SQL Server – Reasons for Long Database Recovery Times

sql serversql-server-2012

This is cross-posted at SSC, but restore is now going on 6 hours.

Hello,

Overnight I ran restores with NORECOVERY for a 5tb database, along with several other 250GB – 1.3tb databases. I did that because sometimes our 3rd party backup software throws wacky LSN errors if it thinks something timed out that really didn't. Anyway, the restore completed with no errors. This morning I started running the RESTORE WITH RECOVERY commands to bring them online for DBCC checks.

Ran on the first database fine, got stuck on the 5tb database for about an hour, then I ran the commands on the remaining six databases in parallel to the 5tb.
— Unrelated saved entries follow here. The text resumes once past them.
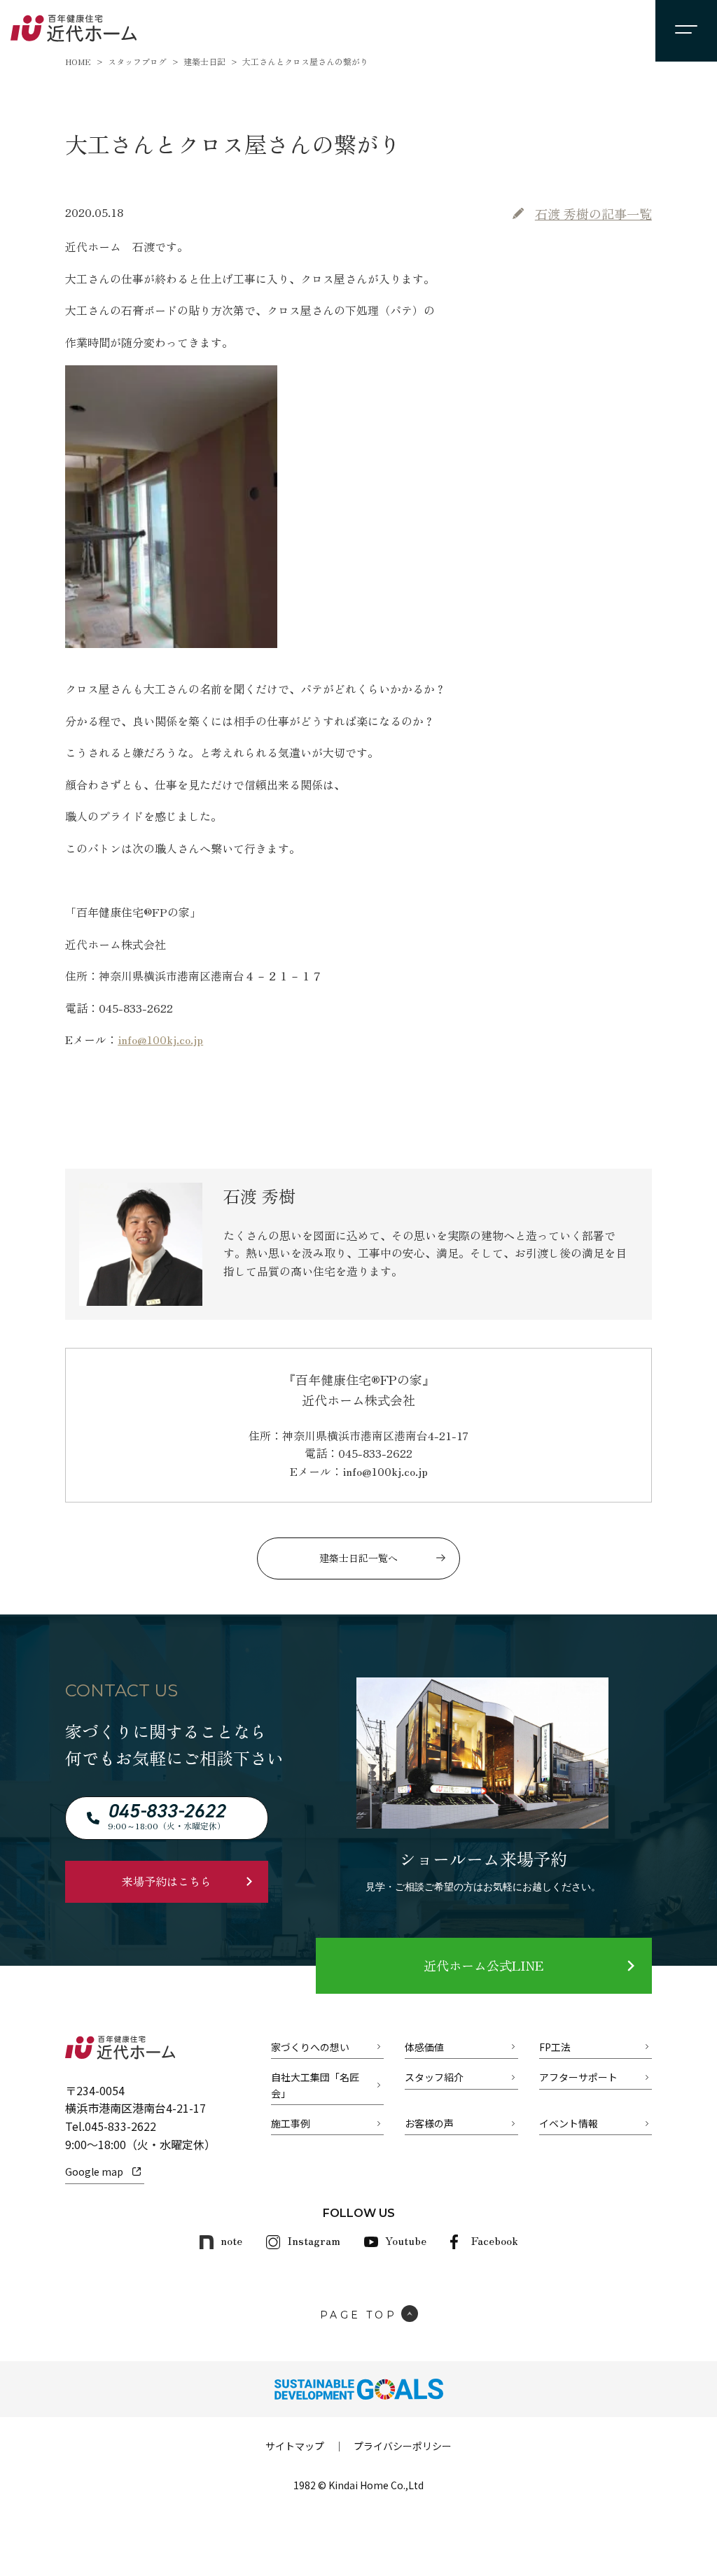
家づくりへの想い (310, 2047)
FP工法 (555, 2047)
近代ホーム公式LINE (483, 1965)
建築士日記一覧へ (358, 1558)
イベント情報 (568, 2123)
All of them recovered very quickly. The 5tb database has been restoring now for about 3 hours.

Any thoughts on:

Why this in particular would be taking much longer than both:

a) how long it usually takes to recover, and
b) much longer than other databases took to recover?

If I should cancel/kill the transaction and try to start over

I can see it doing something in sp_WhoIsActive, i.e. informational columns are incrementing, and the wait info changes (though the wait that it always seems to be on is IO_COMPLETION), though status seems to always be suspended.

While researching I came across one article that suggested high VLF count can cause this, and there are about 5k VLFs in the log file, but I'm on a version of 2012 that is patched for the issue:

Microsoft SQL Server 2012 – 11.0.5532.0 (X64)
Jul 14 2014 15:00:27
Copyright (c) Microsoft Corporation
Developer Edition (64-bit) on Windows NT 6.3 (Build 9600: ) (Hypervisor)

Thanks

EDIT:

This is on my DBA box that I use for offloading DBCC checks, so I'm using a good backup. The growth settings for these databases are controlled by best practices issued by the 3rd party vendor. I'm not allowed to touch them. They're set to percentages, which I disagree with, but it's out of my control. Management isn't open to changing because we charge clients by space used for hosting. I do monthly maintenance on VLFs but they have been this high before and I've run the restore with no issues.

EDIT 2:

Finished after 21 hours!

RESTORE DATABASE successfully processed 0 pages in 77454.736 seconds (0.000 MB/sec).

Best Answer

If this is a PRODUCTION environment, definitely DO NOT CANCEL recovery. This will only prolong your pain. DO NOT RESTART SQL SERVER.

  1. Wait until recovery is finished, no matter how long it takes.
  2. Ensure you have a good backup.
  3. Reduce the Virtual Log File count on databases that have an unreasonably high number of them.
  4. Set autogrowth on the database to a reasonable number, NOT 10MB or 10%! If your log file is currently 50GB or larger, for instance, you might want to consider a growth size of 4GB or 8GB.
  5. Use this script, or some variation thereof, to monitor VLF counts on your databases, and pro-actively manage them so you don't have this problem in future.

This answer has many great points about VLF performance.

Kimberly Tripp has an excellent article about how to get better transaction throughput.

MSDN has a blog post about slow database recovery from high VLF counts. The article is targeted at SAP users, but the information applies equally well to all SQL Server installations.

Linchi Shea has some good points over at sqlblog.com

If this is some non-production environment, then all bets are off. You can kill that sucker as much as you like to find out the cause/solution.